Frequently Asked Questions
What is the origin of the school's name?
The word meridian was chosen because it captured two aspects of schooling that were important to the founding families and teachers. A meridian is a great circle about the globe symbolizing both inclusiveness and the making of connections. Meridian is also defined as a pinnacle of achievement. In the spirit of these definitions, Meridian Academy is a community of learners striving for excellence in their exploration of the world.
What is the school's structure?
Meridian comprises grades 6 through 12 and will ultimately grow to be nearly 100 students. Most classes are organized by divisions consisting of two adjacent grades. Students benefit from this larger and more diverse academic peer group, as they have the opportunity to both lead and look up to their classmates. Students take two core interdisciplinary courses, Humanities and Mathematics, Science and Technology, along with a class in World Languages. Our student-teacher ratio is 5:1.
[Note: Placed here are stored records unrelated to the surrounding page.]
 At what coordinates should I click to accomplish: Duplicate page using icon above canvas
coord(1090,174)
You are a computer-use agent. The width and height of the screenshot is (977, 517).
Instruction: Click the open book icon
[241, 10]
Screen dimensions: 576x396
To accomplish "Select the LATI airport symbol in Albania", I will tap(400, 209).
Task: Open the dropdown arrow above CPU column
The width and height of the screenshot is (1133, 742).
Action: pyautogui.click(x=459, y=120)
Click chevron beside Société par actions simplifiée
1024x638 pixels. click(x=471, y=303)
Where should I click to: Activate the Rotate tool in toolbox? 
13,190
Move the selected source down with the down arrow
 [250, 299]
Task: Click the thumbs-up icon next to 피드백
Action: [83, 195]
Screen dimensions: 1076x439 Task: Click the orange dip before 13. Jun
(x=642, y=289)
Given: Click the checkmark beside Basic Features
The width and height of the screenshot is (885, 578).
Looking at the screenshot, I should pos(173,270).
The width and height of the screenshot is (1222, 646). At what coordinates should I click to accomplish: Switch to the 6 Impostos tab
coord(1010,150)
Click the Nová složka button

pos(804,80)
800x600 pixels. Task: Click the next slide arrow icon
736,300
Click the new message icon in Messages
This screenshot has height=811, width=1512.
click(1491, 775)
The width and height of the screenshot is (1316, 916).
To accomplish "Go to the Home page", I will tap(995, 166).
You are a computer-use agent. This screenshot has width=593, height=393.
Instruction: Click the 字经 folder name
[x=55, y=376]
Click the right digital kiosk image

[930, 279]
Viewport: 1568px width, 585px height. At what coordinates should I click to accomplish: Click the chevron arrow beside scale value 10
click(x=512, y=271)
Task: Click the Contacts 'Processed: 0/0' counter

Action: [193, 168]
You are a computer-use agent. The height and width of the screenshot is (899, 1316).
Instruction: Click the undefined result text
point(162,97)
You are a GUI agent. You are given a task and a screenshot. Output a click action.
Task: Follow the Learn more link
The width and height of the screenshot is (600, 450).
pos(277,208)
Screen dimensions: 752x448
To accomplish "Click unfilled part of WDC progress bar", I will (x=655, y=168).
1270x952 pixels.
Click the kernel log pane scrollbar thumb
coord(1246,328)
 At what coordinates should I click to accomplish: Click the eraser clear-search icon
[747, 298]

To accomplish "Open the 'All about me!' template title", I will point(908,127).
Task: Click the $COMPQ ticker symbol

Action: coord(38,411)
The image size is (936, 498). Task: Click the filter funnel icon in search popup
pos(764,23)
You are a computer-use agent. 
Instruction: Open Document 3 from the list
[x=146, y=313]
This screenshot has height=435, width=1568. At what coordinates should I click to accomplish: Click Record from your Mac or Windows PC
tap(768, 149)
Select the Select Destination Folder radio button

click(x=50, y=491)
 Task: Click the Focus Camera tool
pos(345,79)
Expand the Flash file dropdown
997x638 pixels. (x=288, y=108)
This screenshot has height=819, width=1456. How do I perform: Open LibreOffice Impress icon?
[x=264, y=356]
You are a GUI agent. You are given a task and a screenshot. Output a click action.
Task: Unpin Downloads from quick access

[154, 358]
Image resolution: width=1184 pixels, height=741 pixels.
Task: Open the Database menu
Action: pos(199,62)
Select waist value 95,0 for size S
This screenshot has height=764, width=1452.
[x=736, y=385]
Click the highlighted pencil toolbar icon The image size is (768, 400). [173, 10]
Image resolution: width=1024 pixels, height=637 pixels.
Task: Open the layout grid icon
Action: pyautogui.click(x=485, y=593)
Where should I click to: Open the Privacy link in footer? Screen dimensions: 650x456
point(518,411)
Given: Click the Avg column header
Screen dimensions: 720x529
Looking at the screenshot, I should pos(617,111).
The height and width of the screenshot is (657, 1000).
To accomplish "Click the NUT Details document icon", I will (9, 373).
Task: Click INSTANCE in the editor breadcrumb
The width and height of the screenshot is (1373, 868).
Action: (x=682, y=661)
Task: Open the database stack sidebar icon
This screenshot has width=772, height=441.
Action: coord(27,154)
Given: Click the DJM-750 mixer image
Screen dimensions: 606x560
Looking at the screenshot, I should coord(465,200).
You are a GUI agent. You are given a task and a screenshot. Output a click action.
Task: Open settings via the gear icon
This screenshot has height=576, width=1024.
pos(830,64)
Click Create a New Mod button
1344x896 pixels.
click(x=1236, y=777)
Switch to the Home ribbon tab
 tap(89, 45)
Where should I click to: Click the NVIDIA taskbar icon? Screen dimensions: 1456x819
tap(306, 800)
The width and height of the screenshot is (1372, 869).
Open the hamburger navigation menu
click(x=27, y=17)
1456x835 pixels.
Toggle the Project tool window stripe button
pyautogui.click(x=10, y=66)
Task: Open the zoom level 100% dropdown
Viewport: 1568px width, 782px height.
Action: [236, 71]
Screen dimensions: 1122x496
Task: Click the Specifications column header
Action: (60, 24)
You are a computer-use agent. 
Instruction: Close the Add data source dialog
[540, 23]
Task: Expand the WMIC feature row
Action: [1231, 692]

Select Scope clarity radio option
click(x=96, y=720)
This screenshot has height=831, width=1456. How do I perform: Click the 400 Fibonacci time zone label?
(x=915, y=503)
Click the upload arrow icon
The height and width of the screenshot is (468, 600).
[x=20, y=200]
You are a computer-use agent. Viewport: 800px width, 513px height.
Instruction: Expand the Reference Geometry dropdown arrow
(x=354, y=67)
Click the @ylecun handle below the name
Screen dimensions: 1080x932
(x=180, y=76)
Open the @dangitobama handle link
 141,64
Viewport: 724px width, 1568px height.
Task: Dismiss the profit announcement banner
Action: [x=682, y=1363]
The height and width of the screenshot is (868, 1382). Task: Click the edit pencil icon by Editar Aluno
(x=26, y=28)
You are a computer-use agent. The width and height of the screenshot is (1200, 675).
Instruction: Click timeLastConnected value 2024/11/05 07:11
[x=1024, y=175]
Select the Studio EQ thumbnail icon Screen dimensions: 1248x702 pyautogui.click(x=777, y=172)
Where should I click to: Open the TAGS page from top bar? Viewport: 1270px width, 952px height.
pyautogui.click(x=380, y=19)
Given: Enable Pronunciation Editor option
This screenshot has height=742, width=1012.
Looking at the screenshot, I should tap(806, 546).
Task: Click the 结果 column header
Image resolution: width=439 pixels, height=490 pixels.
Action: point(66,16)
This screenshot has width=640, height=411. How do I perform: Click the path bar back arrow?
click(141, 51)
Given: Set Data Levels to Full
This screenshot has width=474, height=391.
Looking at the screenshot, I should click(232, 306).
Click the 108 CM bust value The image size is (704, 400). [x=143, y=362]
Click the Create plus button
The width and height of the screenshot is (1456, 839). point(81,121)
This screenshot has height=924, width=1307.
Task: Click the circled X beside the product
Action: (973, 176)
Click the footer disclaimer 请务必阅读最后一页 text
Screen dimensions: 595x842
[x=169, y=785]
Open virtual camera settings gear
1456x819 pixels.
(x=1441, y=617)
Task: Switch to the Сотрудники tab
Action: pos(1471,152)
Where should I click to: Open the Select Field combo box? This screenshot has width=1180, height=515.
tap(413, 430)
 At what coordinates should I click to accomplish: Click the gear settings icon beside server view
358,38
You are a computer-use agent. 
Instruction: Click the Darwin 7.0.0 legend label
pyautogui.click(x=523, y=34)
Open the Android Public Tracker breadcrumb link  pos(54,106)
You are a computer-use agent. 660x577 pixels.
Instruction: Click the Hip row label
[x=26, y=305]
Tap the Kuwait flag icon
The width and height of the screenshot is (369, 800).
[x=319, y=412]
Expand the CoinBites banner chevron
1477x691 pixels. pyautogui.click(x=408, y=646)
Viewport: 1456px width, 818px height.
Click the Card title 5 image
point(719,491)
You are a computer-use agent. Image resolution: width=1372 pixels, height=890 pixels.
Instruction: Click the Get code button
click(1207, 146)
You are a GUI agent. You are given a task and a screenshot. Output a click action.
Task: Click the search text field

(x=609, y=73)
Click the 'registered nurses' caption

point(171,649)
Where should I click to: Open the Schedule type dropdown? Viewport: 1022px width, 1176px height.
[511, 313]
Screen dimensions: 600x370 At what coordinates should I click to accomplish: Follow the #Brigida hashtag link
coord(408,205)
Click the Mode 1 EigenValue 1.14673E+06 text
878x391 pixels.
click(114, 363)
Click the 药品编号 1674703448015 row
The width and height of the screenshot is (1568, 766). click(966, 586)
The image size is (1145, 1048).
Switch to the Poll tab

What are the benefits of a small school?
Meridian is a small school because students need the attention, guidance, and safe environment to practice adult responsibilities and freedoms:
- Students in small classes can do rigorous independent work. They are provided with the individualized support needed to establish goals, weigh complex options, learn from their own mistakes, and move forward thoughtfully.
- Teachers of small classes know their students well. They can gauge when students need more challenge, support, independence, or clarity. They can also provide stronger and more personalized resources than those typically available in larger schools.
- As a small community, we have the flexibility to plan especially exciting and creative activities. Our schedule can be shifted to accommodate longer blocks, trips off campus, guest visits, collaborative teaching, and interdisciplinary learning.
Being small does present challenges as well. As they get older, teenagers often want to be exposed to a larger peer group. Meridian works to build a larger social environment through Community Group projects, Model UN Conferences, and regional competitions.
How are students prepared for college?
Please see our College Preparation page.
How are traditional and progressive goals balanced?
The current national focus on testing ignores the fact that some of the most rigorous and exciting academic efforts cannot be completed in the space of an exam. Our projects require time to create, reflect, and revise. They also require students to master many of the skills that are the focus of standardized tests, but Meridian students learn them in an especially rich and memorable context. For example, a group of students building a set for a play will use ideas from physics and geometry, but they will also grapple with real world complications. These meaningful challenges help them appreciate both the theory and practice of the disciplines.
What are Meridian's academic affiliations?
Meridian is approved by both the Brookline School Committee and the Boston School Committee. Meridian is also a member of the Coalition of Essential Schools. Once the school has reached its full size, we will complete the year-long accreditation process of self-study and outside review with the New England Association of Schools and Colleges.